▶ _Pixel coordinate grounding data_
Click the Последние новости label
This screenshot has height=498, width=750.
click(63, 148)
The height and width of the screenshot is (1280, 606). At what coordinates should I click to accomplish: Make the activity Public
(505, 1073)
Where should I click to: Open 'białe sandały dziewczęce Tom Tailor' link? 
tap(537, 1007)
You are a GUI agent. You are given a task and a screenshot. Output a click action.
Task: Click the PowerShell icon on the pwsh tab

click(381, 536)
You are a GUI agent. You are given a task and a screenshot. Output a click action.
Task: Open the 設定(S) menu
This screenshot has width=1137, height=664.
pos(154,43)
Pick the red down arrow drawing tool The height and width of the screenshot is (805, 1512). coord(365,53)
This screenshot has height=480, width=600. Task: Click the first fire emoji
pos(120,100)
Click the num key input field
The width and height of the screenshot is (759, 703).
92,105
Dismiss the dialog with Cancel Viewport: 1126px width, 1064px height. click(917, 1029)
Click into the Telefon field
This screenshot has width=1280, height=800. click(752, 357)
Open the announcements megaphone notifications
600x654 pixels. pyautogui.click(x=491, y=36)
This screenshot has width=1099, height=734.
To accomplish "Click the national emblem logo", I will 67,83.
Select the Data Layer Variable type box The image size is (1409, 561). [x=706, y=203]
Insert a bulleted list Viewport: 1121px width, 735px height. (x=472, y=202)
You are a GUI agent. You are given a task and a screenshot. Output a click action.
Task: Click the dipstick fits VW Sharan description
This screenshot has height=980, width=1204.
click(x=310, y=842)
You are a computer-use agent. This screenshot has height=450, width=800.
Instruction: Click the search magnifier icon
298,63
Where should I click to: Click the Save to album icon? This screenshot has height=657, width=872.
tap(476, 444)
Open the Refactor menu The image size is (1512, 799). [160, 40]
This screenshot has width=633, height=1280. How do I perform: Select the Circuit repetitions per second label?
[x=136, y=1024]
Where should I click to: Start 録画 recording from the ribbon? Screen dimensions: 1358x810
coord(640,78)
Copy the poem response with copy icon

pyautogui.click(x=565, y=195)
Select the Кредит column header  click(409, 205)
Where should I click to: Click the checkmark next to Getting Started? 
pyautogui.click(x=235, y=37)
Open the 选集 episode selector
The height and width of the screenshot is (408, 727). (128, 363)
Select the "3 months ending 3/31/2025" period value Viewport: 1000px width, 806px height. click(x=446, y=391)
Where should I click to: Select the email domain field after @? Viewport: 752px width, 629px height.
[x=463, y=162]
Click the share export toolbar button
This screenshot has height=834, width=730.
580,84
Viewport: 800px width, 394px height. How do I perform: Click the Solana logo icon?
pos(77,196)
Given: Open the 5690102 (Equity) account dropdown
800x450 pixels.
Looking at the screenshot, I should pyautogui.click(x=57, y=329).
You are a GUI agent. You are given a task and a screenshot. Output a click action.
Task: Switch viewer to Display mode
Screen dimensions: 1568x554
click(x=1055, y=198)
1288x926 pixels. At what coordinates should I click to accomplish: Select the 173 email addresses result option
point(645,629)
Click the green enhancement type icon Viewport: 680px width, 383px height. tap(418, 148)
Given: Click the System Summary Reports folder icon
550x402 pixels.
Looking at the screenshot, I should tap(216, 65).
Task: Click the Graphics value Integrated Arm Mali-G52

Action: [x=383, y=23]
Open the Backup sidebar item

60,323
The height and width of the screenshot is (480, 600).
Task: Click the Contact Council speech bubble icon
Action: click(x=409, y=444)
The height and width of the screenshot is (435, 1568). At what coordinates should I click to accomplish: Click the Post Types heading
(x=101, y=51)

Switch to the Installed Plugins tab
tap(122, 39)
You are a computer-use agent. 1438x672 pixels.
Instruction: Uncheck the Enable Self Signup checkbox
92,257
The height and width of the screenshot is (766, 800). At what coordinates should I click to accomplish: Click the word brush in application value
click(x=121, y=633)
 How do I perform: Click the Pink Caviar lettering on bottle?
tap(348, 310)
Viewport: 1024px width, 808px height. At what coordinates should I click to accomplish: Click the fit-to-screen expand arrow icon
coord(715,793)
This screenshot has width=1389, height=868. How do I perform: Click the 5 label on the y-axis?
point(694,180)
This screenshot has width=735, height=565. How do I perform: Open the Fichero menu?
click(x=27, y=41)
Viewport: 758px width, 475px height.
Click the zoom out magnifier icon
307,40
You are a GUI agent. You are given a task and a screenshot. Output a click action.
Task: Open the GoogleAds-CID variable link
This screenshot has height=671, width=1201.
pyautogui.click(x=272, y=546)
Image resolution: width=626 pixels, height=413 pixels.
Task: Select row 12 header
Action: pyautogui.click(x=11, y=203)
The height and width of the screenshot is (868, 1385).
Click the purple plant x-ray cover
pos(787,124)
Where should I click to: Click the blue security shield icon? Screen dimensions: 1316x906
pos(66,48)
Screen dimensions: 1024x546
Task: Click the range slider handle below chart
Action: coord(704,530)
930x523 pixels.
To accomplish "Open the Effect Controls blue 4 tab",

▶ _WHAT TO DO_
Every line from the one containing "How do I perform: Click the Pink" through the last line of the entries above must be output exactly. Leave the rest out.

▶ _REPLY TO THE TASK_
 How do I perform: Click the Pink Caviar lettering on bottle?
tap(348, 310)
Viewport: 1024px width, 808px height. At what coordinates should I click to accomplish: Click the fit-to-screen expand arrow icon
coord(715,793)
This screenshot has width=1389, height=868. How do I perform: Click the 5 label on the y-axis?
point(694,180)
This screenshot has width=735, height=565. How do I perform: Open the Fichero menu?
click(x=27, y=41)
Viewport: 758px width, 475px height.
Click the zoom out magnifier icon
307,40
You are a GUI agent. You are given a task and a screenshot. Output a click action.
Task: Open the GoogleAds-CID variable link
This screenshot has height=671, width=1201.
pyautogui.click(x=272, y=546)
Image resolution: width=626 pixels, height=413 pixels.
Task: Select row 12 header
Action: pyautogui.click(x=11, y=203)
The height and width of the screenshot is (868, 1385).
Click the purple plant x-ray cover
pos(787,124)
Where should I click to: Click the blue security shield icon? Screen dimensions: 1316x906
pos(66,48)
Screen dimensions: 1024x546
Task: Click the range slider handle below chart
Action: coord(704,530)
930x523 pixels.
To accomplish "Open the Effect Controls blue 4 tab",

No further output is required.